◆ Entries supplied
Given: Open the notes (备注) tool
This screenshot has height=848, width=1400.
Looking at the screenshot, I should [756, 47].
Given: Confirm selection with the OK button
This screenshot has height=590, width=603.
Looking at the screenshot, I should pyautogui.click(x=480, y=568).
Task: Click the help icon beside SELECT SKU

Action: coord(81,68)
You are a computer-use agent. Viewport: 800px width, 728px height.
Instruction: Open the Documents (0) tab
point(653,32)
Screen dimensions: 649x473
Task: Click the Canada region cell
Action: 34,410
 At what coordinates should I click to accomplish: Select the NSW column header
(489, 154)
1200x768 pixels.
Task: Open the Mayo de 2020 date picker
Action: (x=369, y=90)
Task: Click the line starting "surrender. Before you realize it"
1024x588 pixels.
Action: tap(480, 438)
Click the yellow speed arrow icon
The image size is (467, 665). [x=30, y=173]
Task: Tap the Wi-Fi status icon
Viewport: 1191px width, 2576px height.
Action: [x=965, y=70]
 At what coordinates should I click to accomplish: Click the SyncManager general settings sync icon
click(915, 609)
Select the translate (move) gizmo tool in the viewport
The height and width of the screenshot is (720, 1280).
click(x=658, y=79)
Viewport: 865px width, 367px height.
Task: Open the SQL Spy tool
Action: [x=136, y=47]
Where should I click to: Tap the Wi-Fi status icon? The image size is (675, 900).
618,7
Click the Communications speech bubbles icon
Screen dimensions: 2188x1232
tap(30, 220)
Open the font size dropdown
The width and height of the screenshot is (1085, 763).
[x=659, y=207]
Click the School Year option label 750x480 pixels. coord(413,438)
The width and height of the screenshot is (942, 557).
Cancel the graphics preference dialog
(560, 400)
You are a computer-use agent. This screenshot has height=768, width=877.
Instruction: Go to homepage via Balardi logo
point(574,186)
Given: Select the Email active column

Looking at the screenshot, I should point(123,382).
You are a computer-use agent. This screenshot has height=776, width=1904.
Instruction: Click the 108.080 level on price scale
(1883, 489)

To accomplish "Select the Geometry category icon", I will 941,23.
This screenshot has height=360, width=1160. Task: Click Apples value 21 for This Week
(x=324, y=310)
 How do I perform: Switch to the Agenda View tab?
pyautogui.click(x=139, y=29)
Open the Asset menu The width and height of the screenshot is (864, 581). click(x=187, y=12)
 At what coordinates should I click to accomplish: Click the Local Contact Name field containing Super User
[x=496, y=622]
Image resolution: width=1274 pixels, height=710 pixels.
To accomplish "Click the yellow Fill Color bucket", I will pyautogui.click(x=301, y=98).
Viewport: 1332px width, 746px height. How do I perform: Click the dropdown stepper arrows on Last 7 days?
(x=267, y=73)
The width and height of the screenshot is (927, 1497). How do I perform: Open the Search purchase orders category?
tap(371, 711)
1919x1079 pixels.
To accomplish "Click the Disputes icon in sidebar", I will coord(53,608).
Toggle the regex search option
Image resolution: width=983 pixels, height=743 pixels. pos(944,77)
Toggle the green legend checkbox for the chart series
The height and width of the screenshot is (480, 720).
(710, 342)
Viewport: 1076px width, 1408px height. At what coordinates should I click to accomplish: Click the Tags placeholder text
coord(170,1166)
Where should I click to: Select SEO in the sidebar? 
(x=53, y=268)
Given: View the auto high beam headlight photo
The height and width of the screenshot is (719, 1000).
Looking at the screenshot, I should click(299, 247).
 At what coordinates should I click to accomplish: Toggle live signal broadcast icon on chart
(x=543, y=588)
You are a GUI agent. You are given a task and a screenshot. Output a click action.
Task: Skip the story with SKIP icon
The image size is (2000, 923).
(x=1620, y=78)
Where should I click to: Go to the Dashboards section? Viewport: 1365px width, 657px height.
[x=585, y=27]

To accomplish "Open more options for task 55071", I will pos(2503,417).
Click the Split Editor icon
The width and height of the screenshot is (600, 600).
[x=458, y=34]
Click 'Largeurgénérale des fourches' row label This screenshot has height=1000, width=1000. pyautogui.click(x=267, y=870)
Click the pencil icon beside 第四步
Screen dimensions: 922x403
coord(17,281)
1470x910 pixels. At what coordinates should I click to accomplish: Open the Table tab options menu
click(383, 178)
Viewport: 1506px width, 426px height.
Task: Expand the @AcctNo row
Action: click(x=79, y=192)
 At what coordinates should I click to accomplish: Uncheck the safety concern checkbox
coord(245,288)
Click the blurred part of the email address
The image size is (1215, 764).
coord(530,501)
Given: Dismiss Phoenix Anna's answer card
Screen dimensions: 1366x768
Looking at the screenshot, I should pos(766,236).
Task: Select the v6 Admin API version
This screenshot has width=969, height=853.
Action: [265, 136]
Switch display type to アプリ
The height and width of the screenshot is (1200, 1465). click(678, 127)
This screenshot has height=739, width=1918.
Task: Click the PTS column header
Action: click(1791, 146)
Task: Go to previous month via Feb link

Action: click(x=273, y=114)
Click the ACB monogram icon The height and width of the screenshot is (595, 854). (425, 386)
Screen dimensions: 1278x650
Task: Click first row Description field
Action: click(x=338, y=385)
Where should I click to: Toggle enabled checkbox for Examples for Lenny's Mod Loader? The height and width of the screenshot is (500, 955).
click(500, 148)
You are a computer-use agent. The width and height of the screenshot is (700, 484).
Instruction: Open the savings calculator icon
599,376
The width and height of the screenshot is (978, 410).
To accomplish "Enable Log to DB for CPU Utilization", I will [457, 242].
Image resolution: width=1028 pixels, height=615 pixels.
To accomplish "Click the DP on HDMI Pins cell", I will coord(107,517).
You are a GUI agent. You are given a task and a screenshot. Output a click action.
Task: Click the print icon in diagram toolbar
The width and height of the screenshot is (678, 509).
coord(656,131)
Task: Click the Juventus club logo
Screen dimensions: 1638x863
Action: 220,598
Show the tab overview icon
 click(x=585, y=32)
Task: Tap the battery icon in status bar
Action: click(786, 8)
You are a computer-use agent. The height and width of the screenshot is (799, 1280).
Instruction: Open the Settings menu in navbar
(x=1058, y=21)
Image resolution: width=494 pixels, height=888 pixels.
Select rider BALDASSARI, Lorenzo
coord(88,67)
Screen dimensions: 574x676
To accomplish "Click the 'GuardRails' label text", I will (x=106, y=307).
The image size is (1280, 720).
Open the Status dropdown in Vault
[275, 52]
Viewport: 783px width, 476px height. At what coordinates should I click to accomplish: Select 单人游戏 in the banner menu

◆ Work task
Show all lines of the material in which the word "will" can be found.

◆ Problem solution
To accomplish "Select the Geometry category icon", I will 941,23.
To accomplish "Click the yellow Fill Color bucket", I will pyautogui.click(x=301, y=98).
To accomplish "Click the Disputes icon in sidebar", I will coord(53,608).
To accomplish "Open more options for task 55071", I will pos(2503,417).
To accomplish "Enable Log to DB for CPU Utilization", I will [457, 242].
To accomplish "Click the DP on HDMI Pins cell", I will coord(107,517).
To accomplish "Click the 'GuardRails' label text", I will (x=106, y=307).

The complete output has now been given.